Leyla McCalla was playing music on a street corner in New Orleans when the manager of the Carolina Chocolate Drops approached her about joining their band.
“Within a few months I’m in Nashville at Buddy Miller’s studio recording on Leaving Eden, which was their second Grammy-nominated album,” McCalla recalls, still in disbelief, on this episode of Soul Sisters, recorded at NYC’s Chord Club.
“There are so few black, African-American string players who are interested in playing old time music. I probably know them,” she laughs. “It’s such a white scene, and to have a band called the Carolina Chocolate Drops playing old time music and reclaiming it was such a powerful thing to be a part of.”
McCalla, who volunteered to learn the cello in the fourth grade when she mistakenly thought it was a kind of flute, has turned that happy accident, plus a wealth of Haitian heritage inherited from her parents, into a powerful music career that blends many world traditions into a sound uniquely her own. She tells us about the struggle she faced growing up the daughter of immigrants in New Jersey where, as she puts it, “I wasn’t black enough for the black girls and I was too black for the white girls,” and what ultimately caused her to flee the east coast for the Big Easy, where she found herself “really connecting with people musically and creatively on a completely different plane.”
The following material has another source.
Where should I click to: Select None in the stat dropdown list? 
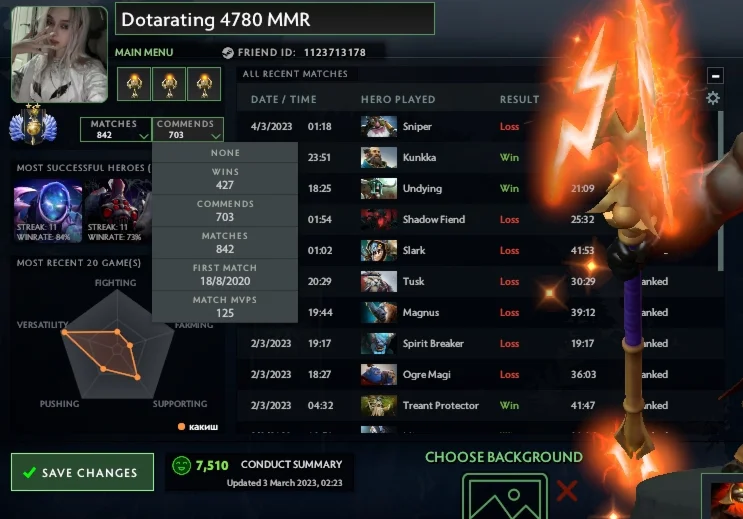point(225,153)
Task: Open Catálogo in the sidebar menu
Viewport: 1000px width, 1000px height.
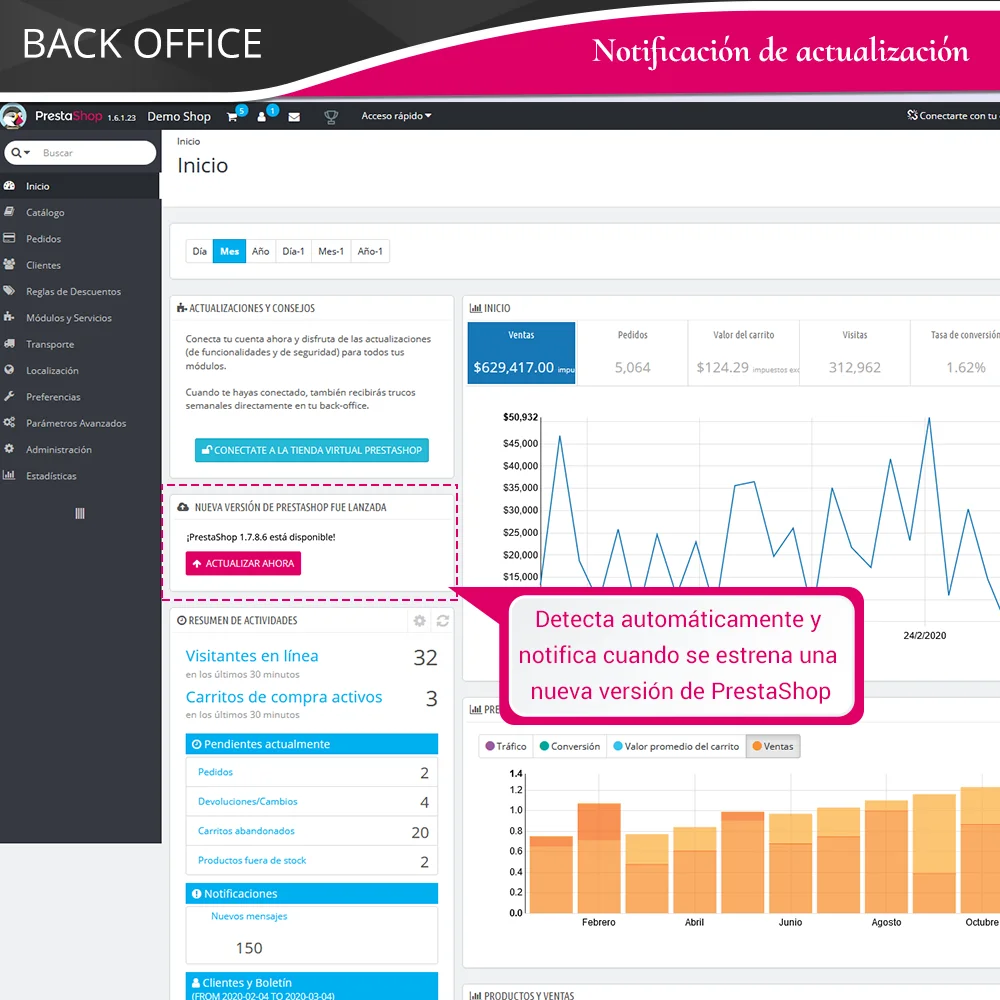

“The Haitian revolution was one of the reasons why France sold Louisiana to the United States,” she says in detailing the inspiration behind her latest solo effort, A Day For The Hunter, A Day For The Prey (which she performs a track from at the end of this episode).
“I’m a strong believer in understanding the past in order to understand the way forward, and that’s what this album really is about to me.”